● **WHAT TO PRODUCE**: Your task is to copy every line of this material exactly.

● **SUPPLIED MATERIAL**:
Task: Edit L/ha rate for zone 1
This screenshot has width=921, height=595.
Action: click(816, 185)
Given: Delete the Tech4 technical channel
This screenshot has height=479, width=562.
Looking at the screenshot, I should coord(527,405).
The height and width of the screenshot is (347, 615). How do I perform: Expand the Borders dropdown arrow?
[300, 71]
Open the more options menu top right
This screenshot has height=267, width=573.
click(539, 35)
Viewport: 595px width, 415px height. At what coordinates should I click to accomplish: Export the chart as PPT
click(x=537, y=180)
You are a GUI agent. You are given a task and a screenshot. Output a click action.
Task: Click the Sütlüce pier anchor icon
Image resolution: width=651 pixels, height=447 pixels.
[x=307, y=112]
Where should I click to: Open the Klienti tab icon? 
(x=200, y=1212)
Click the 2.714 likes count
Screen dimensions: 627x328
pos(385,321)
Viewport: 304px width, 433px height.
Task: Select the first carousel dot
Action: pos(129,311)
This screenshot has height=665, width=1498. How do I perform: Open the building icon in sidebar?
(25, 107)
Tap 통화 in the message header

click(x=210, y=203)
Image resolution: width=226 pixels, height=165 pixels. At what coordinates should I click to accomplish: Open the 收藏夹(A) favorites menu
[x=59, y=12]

● **REPLY**:
Task: Edit L/ha rate for zone 1
This screenshot has width=921, height=595.
Action: click(816, 185)
Given: Delete the Tech4 technical channel
This screenshot has height=479, width=562.
Looking at the screenshot, I should coord(527,405).
The height and width of the screenshot is (347, 615). How do I perform: Expand the Borders dropdown arrow?
[300, 71]
Open the more options menu top right
This screenshot has height=267, width=573.
click(539, 35)
Viewport: 595px width, 415px height. At what coordinates should I click to accomplish: Export the chart as PPT
click(x=537, y=180)
You are a GUI agent. You are given a task and a screenshot. Output a click action.
Task: Click the Sütlüce pier anchor icon
Image resolution: width=651 pixels, height=447 pixels.
[x=307, y=112]
Where should I click to: Open the Klienti tab icon? 
(x=200, y=1212)
Click the 2.714 likes count
Screen dimensions: 627x328
pos(385,321)
Viewport: 304px width, 433px height.
Task: Select the first carousel dot
Action: pos(129,311)
This screenshot has height=665, width=1498. How do I perform: Open the building icon in sidebar?
(25, 107)
Tap 통화 in the message header

click(x=210, y=203)
Image resolution: width=226 pixels, height=165 pixels. At what coordinates should I click to accomplish: Open the 收藏夹(A) favorites menu
[x=59, y=12]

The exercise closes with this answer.